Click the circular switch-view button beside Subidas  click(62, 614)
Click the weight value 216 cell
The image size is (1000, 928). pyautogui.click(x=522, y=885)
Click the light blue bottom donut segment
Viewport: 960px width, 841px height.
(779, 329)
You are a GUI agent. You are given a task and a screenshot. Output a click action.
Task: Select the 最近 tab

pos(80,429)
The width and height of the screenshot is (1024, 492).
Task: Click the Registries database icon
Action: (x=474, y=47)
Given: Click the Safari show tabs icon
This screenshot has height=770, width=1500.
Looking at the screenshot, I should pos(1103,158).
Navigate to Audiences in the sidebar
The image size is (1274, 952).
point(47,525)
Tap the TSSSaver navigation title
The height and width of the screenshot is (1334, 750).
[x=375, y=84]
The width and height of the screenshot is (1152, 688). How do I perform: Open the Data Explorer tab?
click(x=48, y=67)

:::

◆ EXERCISE PROMPT ◆
Restate each line of the records above without any deviation.

◆ RESULT ◆
Click the circular switch-view button beside Subidas  click(62, 614)
Click the weight value 216 cell
The image size is (1000, 928). pyautogui.click(x=522, y=885)
Click the light blue bottom donut segment
Viewport: 960px width, 841px height.
(779, 329)
You are a GUI agent. You are given a task and a screenshot. Output a click action.
Task: Select the 最近 tab

pos(80,429)
The width and height of the screenshot is (1024, 492).
Task: Click the Registries database icon
Action: (x=474, y=47)
Given: Click the Safari show tabs icon
This screenshot has height=770, width=1500.
Looking at the screenshot, I should pos(1103,158).
Navigate to Audiences in the sidebar
The image size is (1274, 952).
point(47,525)
Tap the TSSSaver navigation title
The height and width of the screenshot is (1334, 750).
[x=375, y=84]
The width and height of the screenshot is (1152, 688). How do I perform: Open the Data Explorer tab?
click(x=48, y=67)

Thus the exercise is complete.